Queria que cada personagem tivesse uma relação com um compositor, escolhido pelas semelhanças de carácter. Wagner era dramático, daí a associação à minha mãe. Bach era música serena, espiritual, e o meu pai era assim. Para além de existir alguma preocupação em proteger a identidade das pessoas que trouxe para o livro, ao associá-las a compositores foi como se a minha família fosse música e harmonia.
Faltou atribuir um nome ou compositor ao narrador …
Interessante, nunca me tinham feito essa pergunta. Mas não sei responder. Não sei mesmo.
“Em Tudo Havia Beleza” é um título inspirador para um livro que tem a mágoa muito presente. Não deveria ser antes “Em Tudo Havia Dor”?
“Em tudo havia beleza” é uma frase do narrador que representa a alternância, na sua vida, entre dor e beleza. A ideia é deixar claro que a beleza surge quando se supera a dor. São dois sentimentos profundamente ligados, uma relação intimamente ligada ao termo grego catarse – dar nome ao que provoca dor como forma de superação. O livro faz também isso. O narrador deixou o álcool e divorciou-se, vivendo um momento de crise pessoal. É nesse momento de crise que procura os pais e decide contar a sua história, porque está só, desamparado, vendo neles o seu refúgio. Admito que é também um livro de fantasmas e da sua superação.
Não será também um livro de opostos?
Sim, claro. Há nesta história o reconhecimento da importância de tudo o que vivemos, até daquilo que nos faz sofrer e que, num primeiro momento, nos impele ao afastamento. Os pais do narrador eram ambos importantes para ele. O problema é que muitas vezes nos apercebemos da importância de um pai e de uma mãe apenas quando os perdemos, o que é doloroso. Quando morrem é tarde.

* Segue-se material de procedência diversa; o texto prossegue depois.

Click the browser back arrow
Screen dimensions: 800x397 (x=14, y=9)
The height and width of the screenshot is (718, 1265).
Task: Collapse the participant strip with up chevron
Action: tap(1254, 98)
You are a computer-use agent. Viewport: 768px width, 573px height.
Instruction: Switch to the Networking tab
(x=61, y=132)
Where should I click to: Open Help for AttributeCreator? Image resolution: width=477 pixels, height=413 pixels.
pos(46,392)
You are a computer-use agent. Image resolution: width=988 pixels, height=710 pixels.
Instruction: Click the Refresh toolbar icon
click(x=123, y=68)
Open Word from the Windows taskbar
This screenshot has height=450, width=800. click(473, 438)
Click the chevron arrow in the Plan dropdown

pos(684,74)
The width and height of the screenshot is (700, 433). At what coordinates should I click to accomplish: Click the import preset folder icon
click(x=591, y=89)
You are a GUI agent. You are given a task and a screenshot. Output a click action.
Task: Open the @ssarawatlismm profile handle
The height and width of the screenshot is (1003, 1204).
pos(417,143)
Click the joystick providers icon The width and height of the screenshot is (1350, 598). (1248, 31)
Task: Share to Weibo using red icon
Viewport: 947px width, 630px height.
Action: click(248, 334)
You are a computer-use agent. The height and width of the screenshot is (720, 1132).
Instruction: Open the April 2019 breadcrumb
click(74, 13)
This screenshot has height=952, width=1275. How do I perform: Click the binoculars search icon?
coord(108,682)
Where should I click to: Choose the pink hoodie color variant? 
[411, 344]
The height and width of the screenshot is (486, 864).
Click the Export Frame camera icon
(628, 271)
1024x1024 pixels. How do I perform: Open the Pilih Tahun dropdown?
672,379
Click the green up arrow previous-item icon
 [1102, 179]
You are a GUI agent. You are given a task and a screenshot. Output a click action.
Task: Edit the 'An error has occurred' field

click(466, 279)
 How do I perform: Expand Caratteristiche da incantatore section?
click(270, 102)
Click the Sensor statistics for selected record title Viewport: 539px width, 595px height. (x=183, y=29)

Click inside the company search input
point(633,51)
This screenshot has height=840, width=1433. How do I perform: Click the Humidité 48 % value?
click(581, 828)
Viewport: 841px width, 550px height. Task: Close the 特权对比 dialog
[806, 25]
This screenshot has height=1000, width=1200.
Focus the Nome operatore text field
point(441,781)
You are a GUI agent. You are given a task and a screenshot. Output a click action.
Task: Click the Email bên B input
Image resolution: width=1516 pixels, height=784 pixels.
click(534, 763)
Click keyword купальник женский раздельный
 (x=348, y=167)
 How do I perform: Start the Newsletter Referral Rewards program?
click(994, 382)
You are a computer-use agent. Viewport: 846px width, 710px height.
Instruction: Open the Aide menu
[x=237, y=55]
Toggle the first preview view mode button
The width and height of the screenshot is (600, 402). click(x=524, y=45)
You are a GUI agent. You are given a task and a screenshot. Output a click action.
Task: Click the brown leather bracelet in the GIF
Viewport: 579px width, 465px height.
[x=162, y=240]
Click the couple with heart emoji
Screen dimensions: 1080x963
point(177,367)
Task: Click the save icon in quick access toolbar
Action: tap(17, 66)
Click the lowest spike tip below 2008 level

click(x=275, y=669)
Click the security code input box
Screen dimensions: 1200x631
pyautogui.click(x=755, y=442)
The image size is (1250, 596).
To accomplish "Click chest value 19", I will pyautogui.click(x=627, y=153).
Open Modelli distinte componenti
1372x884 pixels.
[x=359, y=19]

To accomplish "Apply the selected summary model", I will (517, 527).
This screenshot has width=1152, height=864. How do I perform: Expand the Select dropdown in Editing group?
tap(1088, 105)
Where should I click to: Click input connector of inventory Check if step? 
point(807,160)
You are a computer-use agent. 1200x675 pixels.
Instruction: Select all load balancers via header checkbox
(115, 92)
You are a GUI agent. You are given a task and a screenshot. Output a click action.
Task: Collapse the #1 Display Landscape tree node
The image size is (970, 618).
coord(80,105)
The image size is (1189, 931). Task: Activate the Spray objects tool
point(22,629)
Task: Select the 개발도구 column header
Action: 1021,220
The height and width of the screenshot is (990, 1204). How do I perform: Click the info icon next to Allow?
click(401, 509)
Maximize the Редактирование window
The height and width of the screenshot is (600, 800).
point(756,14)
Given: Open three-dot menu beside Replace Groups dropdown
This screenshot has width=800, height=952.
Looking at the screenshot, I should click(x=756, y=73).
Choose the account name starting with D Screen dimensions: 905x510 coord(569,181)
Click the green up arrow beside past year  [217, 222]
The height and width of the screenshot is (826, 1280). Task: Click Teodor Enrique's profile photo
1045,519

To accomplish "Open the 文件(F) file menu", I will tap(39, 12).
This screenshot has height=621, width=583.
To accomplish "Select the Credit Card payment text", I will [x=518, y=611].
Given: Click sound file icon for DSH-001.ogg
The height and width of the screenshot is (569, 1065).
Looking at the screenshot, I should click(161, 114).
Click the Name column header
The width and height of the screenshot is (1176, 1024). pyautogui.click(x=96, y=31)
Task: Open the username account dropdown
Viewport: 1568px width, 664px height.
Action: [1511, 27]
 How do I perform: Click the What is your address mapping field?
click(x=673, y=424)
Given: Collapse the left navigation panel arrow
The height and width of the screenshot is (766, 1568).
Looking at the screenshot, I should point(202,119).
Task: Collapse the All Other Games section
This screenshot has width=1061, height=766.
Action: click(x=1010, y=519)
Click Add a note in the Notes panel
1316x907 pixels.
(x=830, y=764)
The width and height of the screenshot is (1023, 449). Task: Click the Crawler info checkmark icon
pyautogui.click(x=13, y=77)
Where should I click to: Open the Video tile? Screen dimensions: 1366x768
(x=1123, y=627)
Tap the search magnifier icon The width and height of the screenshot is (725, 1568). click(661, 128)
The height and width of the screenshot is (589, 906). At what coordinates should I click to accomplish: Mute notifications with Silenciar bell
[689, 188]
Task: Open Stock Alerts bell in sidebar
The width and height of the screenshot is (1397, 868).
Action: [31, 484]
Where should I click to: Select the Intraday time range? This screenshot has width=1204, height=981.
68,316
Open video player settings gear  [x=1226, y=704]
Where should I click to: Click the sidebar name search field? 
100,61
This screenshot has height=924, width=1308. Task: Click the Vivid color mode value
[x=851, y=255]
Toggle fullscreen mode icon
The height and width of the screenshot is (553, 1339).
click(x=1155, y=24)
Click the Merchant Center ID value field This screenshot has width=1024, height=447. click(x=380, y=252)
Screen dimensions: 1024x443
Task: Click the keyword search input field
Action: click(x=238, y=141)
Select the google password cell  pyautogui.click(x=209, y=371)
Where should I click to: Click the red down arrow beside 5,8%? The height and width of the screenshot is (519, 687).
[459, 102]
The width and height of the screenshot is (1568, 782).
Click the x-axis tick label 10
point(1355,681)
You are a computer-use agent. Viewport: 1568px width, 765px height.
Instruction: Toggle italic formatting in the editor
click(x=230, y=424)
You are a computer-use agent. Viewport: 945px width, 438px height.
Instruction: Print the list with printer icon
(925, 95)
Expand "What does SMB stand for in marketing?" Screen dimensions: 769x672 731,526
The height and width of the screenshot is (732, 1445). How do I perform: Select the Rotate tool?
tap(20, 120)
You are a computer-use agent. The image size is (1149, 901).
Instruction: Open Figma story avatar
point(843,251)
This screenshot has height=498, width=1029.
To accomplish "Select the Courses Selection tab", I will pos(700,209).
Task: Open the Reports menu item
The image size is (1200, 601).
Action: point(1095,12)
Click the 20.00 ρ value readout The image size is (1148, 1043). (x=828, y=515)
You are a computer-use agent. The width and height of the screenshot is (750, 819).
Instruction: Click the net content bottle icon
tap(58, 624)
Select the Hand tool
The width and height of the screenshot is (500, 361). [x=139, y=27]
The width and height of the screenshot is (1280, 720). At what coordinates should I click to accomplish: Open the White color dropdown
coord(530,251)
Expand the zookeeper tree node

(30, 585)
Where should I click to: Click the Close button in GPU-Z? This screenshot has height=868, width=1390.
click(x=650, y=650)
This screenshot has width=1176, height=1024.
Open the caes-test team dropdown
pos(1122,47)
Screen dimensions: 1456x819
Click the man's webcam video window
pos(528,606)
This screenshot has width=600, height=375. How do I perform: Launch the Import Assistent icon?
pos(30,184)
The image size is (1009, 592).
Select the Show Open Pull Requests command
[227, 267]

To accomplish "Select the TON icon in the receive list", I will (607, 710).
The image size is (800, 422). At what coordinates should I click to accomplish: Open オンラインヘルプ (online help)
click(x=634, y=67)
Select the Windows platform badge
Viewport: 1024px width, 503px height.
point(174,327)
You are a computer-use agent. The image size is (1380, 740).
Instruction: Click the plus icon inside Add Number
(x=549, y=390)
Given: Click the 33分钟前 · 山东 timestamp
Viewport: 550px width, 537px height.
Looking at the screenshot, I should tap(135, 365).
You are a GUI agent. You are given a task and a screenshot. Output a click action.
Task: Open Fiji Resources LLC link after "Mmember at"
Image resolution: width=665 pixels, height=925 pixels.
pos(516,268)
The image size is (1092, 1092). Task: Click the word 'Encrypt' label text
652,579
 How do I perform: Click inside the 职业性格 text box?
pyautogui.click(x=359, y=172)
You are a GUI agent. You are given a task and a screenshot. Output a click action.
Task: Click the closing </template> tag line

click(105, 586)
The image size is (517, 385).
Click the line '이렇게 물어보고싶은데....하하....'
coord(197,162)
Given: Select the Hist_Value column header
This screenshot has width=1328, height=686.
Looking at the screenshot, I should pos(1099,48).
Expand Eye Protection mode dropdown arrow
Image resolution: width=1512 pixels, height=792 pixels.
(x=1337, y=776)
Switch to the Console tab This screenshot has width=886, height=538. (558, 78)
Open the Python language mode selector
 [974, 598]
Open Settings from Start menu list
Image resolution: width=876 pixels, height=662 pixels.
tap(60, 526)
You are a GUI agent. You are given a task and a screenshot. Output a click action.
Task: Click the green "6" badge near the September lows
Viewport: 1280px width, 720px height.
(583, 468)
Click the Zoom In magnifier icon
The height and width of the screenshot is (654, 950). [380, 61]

Que papel assume este livro na sua vida e na sua carreira?
É uma declaração de amor ao meu pai e à minha mãe. Quando o escrevi foi também uma terapia, uma alternativa a ir ao psiquiatra. “Ordesa” é o nome de uma montanha onde o meu pai – o pai do narrador – gostava de ir. Um lugar belo que o fazia feliz, e também por esse motivo uma homenagem. Depois de o ter escrito senti serenidade, tranquilidade, paz. Sim, tranquilidade. Noutra perspectiva, também um pouco de medo e de surpresa pela exposição, pelo êxito do livro. Queria escrever este livro mas agora persegue-me muito porque toda a gente o leu, muitas pessoas em Espanha abordam-me. Por vezes sinto-me um pouco perseguido pelo livro, mas tudo bem, estou contente, porque quando lêem o livro os leitores sentem a sua própria família, o seu próprio pai e mãe, e não o meu pai e a minha mãe. A minha família é um pretexto para que o leitor veja a sua própria família, o que me agrada. O meu pai no livro representa o pai do leitor.
O que se segue?
Quero continuar a escrever no mesmo registo, e o próximo livro será uma continuação deste. Depois de vinte e três anos como professor, há cinco que me consigo dedicar em exclusivo à literatura, duas fases da minha vida que se completam. Agora que os leitores reconhecem o meu trabalho como escritor e a imprensa o divulga, penso que posso dedicar-me apenas a ele. Sinto que tenho ainda muito para partilhar, que ainda há beleza para relatar.